Top of Data shown
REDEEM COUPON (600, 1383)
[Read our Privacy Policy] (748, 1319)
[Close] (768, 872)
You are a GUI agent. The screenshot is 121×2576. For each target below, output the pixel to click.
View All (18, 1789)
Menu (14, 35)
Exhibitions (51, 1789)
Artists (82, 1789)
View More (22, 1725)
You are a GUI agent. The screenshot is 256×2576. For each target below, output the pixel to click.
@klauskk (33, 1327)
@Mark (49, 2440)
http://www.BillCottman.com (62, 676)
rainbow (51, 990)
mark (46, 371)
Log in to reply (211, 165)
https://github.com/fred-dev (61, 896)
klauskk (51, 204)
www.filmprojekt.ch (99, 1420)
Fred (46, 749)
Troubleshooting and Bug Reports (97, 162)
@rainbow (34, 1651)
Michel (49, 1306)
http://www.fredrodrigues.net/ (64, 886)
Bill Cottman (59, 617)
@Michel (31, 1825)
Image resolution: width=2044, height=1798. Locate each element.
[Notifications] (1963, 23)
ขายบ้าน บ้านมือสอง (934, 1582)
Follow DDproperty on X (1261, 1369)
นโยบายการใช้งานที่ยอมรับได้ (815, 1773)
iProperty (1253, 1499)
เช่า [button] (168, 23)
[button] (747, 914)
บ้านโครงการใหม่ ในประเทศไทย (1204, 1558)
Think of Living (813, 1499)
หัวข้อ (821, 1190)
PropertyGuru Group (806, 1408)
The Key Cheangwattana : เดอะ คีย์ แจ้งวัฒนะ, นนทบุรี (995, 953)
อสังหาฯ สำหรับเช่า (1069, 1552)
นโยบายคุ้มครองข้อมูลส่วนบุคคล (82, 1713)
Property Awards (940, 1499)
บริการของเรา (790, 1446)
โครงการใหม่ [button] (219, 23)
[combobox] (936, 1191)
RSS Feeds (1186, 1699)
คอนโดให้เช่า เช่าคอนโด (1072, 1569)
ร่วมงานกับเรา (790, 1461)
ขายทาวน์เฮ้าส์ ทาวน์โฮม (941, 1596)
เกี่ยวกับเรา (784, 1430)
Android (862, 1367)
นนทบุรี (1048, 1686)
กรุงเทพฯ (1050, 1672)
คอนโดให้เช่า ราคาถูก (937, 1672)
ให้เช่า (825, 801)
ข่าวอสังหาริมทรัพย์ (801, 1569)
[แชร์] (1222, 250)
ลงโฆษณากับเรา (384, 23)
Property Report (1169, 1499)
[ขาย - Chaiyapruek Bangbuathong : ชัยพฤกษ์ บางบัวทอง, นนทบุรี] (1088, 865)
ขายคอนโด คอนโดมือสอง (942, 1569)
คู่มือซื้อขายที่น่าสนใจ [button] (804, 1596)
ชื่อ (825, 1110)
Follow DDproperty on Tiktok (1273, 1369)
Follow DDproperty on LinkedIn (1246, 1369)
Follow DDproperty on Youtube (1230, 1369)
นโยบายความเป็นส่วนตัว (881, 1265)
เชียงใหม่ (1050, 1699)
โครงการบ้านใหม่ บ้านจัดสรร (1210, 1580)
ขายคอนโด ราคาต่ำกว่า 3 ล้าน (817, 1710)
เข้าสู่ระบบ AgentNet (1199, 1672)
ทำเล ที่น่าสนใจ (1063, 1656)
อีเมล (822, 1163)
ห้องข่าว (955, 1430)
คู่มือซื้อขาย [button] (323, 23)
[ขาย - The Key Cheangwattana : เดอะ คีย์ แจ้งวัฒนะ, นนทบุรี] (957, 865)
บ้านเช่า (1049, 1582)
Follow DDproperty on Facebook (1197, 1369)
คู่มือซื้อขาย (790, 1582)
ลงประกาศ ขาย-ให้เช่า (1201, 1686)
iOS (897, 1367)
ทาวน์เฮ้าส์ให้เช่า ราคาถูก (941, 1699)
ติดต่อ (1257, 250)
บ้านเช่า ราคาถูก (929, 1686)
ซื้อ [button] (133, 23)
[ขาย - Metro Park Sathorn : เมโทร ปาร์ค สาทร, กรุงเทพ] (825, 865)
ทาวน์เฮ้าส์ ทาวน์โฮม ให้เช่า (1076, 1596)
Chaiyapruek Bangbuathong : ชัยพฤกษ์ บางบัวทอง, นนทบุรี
Bottom of Data shown
State the number of lines in the listing that include the word "บางบ", without any other text.

2